Offer accepted by Clough covers the acquisition of selected assets, including its people, brands, business references, the organisation, and certain projects.
As already communicated to the market, on 8 November 2022, Webuild signed a sale and purchase agreement (“SPA”) with the South African company Murray & Roberts for the acquisition of 100% of Clough, subject to certain conditions precedent (including in particular, the positive outcome of the due diligence and the provision of sufficient collateral for an interim loan to be provided by Webuild to Clough before completion of the acquisition).
These conditions precedent were not met and, as a result, on 5 December 2022, Webuild and Murray & Roberts jointly agreed to terminate the SPA informing the market of their decision. Clough was thus placed in voluntary administration as its ability to continue as a going concern was dependent on third-party funding which Murray & Roberts had stated it could not supply.
Clough’s directors have appointed Sal Algeri, Jason Tracy, David Orr and Glen Kanevsky of Deloitte as Administrators effective immediately, and they now become responsible for the company’s affairs.
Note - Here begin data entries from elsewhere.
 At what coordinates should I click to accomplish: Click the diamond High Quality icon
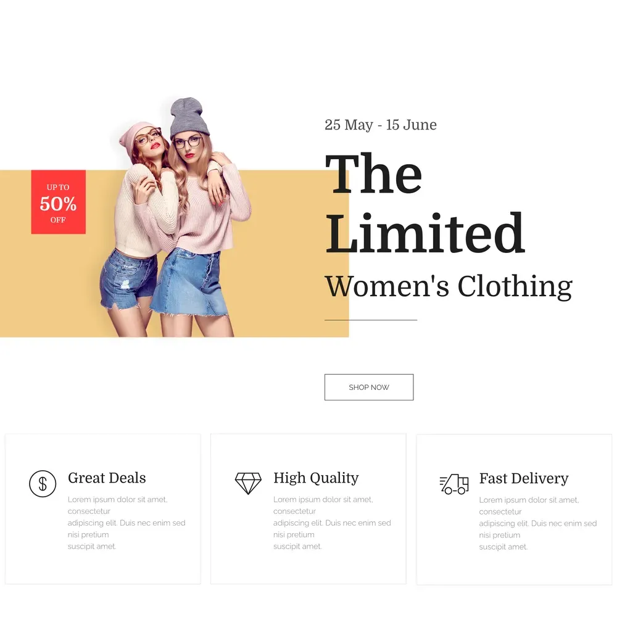248,483
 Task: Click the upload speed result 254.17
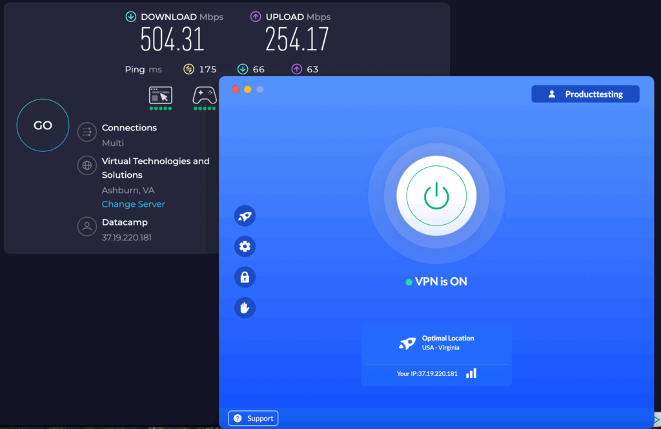click(297, 40)
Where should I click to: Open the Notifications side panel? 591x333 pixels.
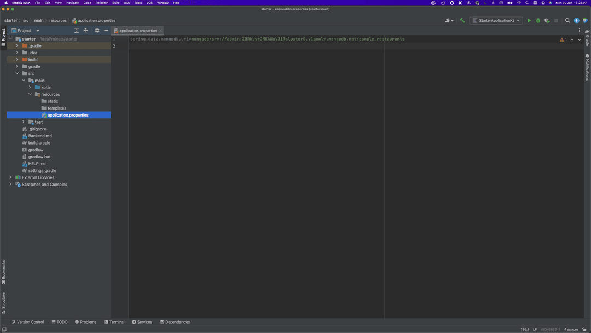[587, 64]
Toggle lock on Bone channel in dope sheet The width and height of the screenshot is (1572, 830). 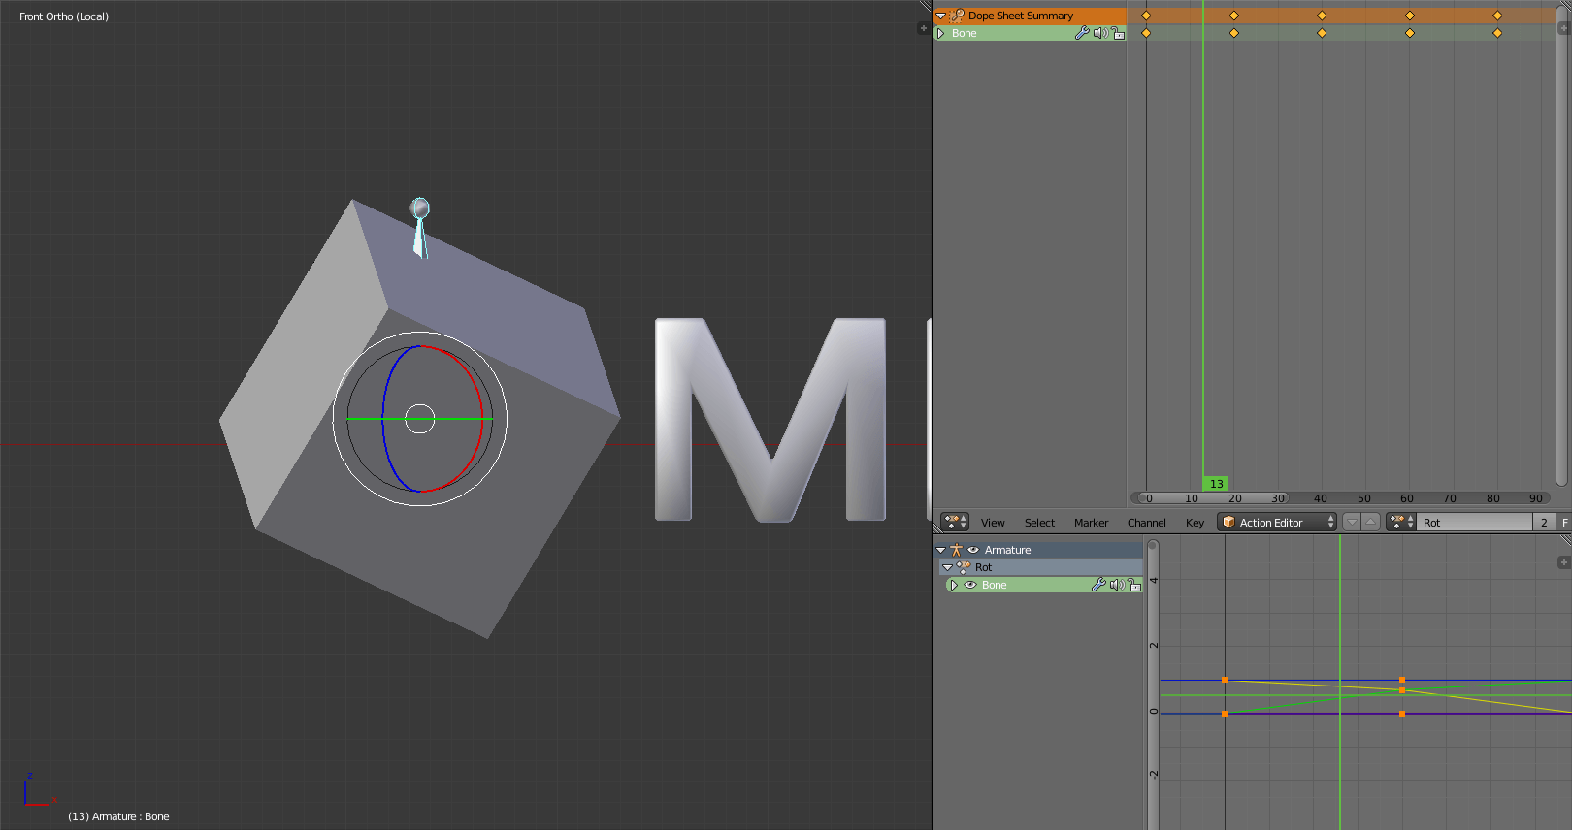coord(1118,33)
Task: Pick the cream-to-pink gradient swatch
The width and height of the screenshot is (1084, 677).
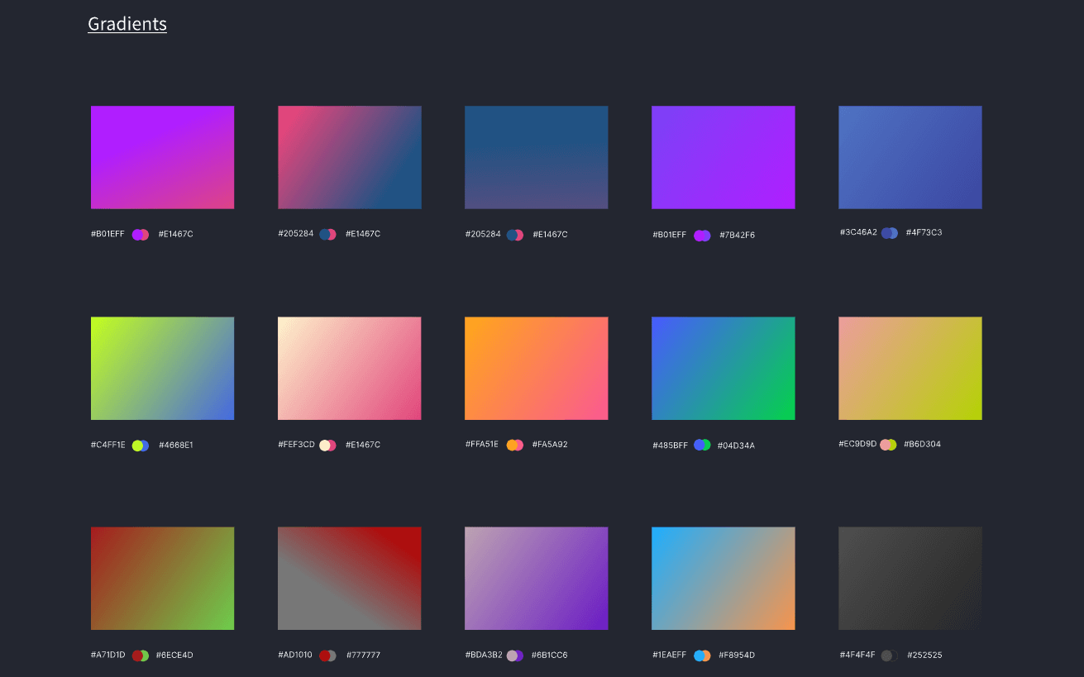Action: (349, 368)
Whilst responsibility for the management of Clough has now passed to the appointed Administrators, they will no doubt rely heavily on assistance from the Board and Management in exploring options for restructuring and recapitalisation of the company.
The process also allows compromise with creditors through adoption of a Deed of Company Arrangement, a binding arrangement between the company and its creditors governing how the company’s affairs will be dealt with.
Agreement reached with the Administrators of Clough
In this context, as its strategic rationale behind the agreement with Murray & Roberts was still valid, Webuild immediately began negotiations with Clough Administrators leading to an agreement that covers:
- The acquisition of a base perimeter comprising Clough’s Australian organisation (offices, brand, credentials, business references, senior management, office personnel, etc.) and its share of the Snowy 2.0 and Inland Rail contracts (with the related workforce), where Clough is Webuild’s partner, for a total transaction consideration of AUD 17.6 million (plus the assumption of employee liabilities);
- The option to extend the transaction scope to include other projects if accretive conditions for the Group are guaranteed, consistently with its financial objectives, with additional consideration payable should that option be exercised;
- An exclusivity period up until 21 December 2022 for Webuild, to define and agree the final contract relating to reached agreements.
In addition to obtaining the minority stakes in projects carried out with Clough in Australia, the transaction will allow Webuild to bolster its local organisation, engineering expertise and workforce, which is instrumental to the execution of its order backlog and commercial plan.
Australia is currently Webuild second largest market after Italy with an order backlog of €8.9 billion, including projects for which Webuild is the preferred bidder, and a workforce of more than 1,800 people. This dynamic market has seen Webuild build iconic projects, such as the Perth Airport Line, previously known as the Forrestfield-Airport Link, which was opened on October 9, 2022. Construction investments in the Australian market are expected to reach more than €300 billion in the 2022-2025 period.
Clough, founded in Perth in 1919, is a major player in its sector and has a workforce of around 2,500 employees. It provides sustainable and innovative solutions in the design, construction and maintenance of plants and infrastructures. Its landmark projects include the first high-rise in Perth, and the first major underground freeway tunnel in Western Australia.